I’ve written a lot of stuff about models on this blog in the past, so some of the stuff I’m writing now I’ve probably covered before. I thought it was worth revisiting the subject anyway.
First off, one way to think about a mental model is to consider it a way of thinking about a problem. This also implies that if there’s a problem of some sort, you can construct a model. And thus, from a certain point of view (…the point of view of mathematicians, economists, engineers, or…), there’s always a model. It can be implicit, it can be explicit – but it’s there somewhere. A model is an explanation, and it’s always possible to come up with an explanation. So when you see a model you don’t like, it’s not very helpful to say that ‘it’s only a model’. What else would it be? And so is whatever you’re considering, from a certain point of view. If the model presented is an inaccurate representation of the problem at hand, then it’s the inaccuracy-part that should be the subject of criticism, not the model-part.
Most people dislike formal models that are very specific and give very precise estimates. They know instinctively that these models are simplistic and that the real world is much more complicated than the models – so the perceived over-precise estimates may be way off and may even seem downright silly. Skepticism is warranted, surely. But the precision is also a very helpful aspect of such models, because precision allows us to be demonstratively wrong about something. I’d argue that this is also an important part of why such models are disliked by humans. Many people who’ve worked a bit with models have a quite low regard for formal models because they know the assumptions are driving many of the results. They are skeptical and prefer the models in their own minds. Those ‘mind models’ are much less specific, much more flexible and much less likely to actually generate testable hypotheses. It’s not that they are necessarily wrong – it’s more that they’re unlikely to ever be proven wrong. People who’ve not worked with models also are skeptic when it comes to models, and their mind models are even less specific and testable than the rest.

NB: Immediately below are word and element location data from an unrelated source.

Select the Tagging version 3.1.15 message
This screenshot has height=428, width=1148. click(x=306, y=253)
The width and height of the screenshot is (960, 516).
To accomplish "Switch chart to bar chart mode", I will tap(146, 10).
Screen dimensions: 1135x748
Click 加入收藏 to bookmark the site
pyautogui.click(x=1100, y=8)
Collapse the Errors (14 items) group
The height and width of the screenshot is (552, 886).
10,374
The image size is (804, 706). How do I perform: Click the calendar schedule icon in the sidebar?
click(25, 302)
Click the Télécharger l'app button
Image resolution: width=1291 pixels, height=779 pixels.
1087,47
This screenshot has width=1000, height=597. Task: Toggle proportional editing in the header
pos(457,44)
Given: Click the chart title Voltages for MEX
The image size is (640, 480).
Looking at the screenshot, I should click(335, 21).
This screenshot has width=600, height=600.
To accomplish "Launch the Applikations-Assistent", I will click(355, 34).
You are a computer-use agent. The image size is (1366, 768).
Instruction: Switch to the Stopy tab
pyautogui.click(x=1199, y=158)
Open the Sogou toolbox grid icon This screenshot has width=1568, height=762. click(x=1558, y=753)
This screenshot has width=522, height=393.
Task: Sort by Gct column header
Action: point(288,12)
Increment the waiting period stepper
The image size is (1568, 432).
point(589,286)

Here’s the thing: If you think that it makes good sense to be skeptical of models where assumptions are clearly stated beforehand, where parameters/parameter estimates are generated through a clear and transparent process and where limitations are addressed, then you should be a lot more skeptical of models where these conditions are not met.
Most people prefer vague models because they are more convenient. You’re less likely to be proven wrong; you’re less likely to take a stance that are at odds with the tribe; if the model is general enough it will be able to predict anything, making you think that you’re always right. They’re also often less computationally expensive to formulate.
Here’s one hypothesis from a model: ‘Immigrants from country X are 2,5 times as likely to have a criminal record than are non-immigrants.’
Here’s another hypothesis: ‘Immigrants from country X are more likely to have a criminal record than are non-immigrants.’
Here’s a third hypothesis: ‘Some immigrants from country X have a criminal record.’
Here’s a fourth hypothesis: ‘Some people commit crime.’
Which one of these hypotheses has the greatest information potential, that is the potential to tell us the most about the world? The first one, given that all the other three are also true if that one is. Which one is more likely to be considered correct when evaluated against the evidence? The last one.
From an information processing point of view, having nothing but correct beliefs you are certain about is not a good thing. That’s a sign that your models are very poor and don’t contain a lot of information. If you never seem to be (/realize you’re) wrong, that’s a sign that you’re doing things wrong.
Sometimes the ‘models’ we make use of when evaluating evidence is of the variety: ‘I’d like X to be true (because Y, Z), so obviously X is true.’ Sometimes that’s the model you use when you reject the presented formal model with a beta-estimate of 0,21 and a standard deviation of 0,06. This is worth having in mind.
On a related note, of course not all models are about generating hypotheses and testing them – some of them are rather meant to be used to illustrate certain aspects of a problem at hand in a simple and transparent manner. It’s always important to have in mind what the model is trying to achieve. That goes for the ‘mind models’ too. Are you trying to learn new stuff about the world, or are you just trying to be right?